Mortgage Debt Forgiven?

You may qualify for tax relief

More and more home owners have experienced mortgage debt forgiveness. If your mortgage debt is partly or entirely forgiven after 2006 and before 2013, you may be eligible for special tax relief. Normally, debt forgiveness results in taxable income; however, under the Mortgage Forgiveness Debt Relief Act of 2007, you may be able to exclude up to $2 million ($1 million for married filing separate) of qualified principal residence indebtedness.

Debt reduced through mortgage restructuring and mortgage debt forgiven in a foreclosure may be excluded. To qualify, the debt must have resulted from buying, building or substantially improving your principal residence. It also must be secured by that residence. Refinanced debt proceeds used for the purpose of substantially improving your principal residence also qualifies for the exclusion.

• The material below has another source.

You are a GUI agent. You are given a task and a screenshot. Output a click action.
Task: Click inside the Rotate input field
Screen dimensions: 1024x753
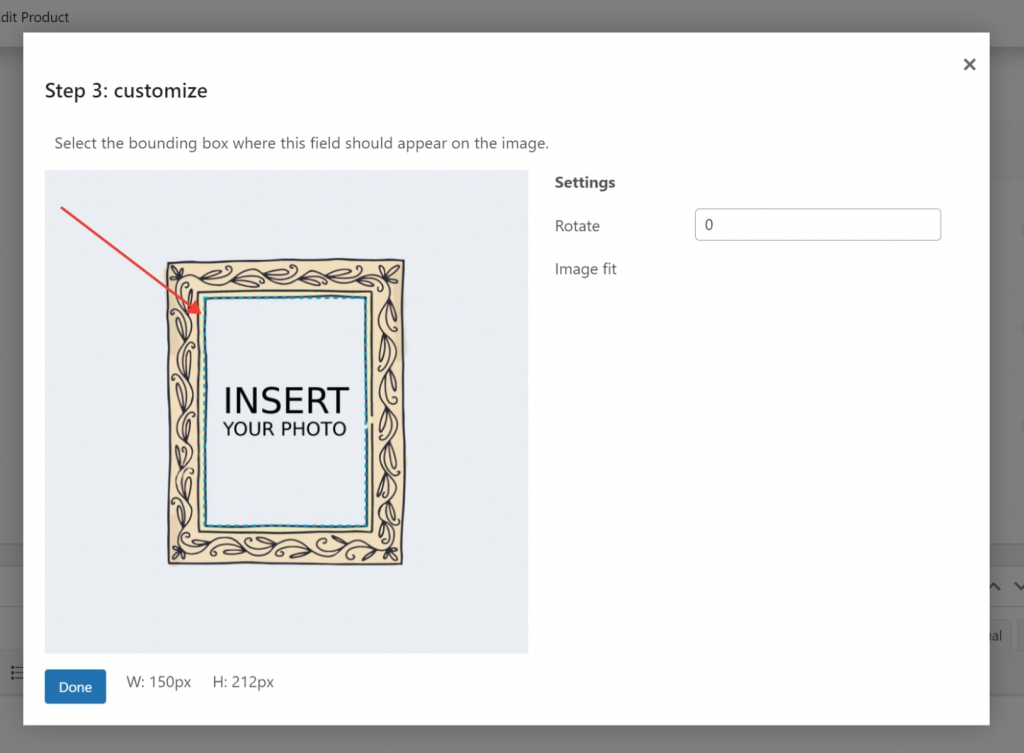coord(817,224)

Proceeds of refinanced debt used for other purposes, such as paying off credit cards, do not qualify for the exclusion. Debt forgiven on second homes, rental property, business property, credit cards or car loans also do not qualify for this tax relief provision. However, these situations may qualify under bankruptcy, insolvency or as qualified business use real property.

In the year your debt is reduced or eliminated, your bank should send you Form 1099-C, Cancellation of Debt. Bring it to your tax appointment so the required forms can be filed.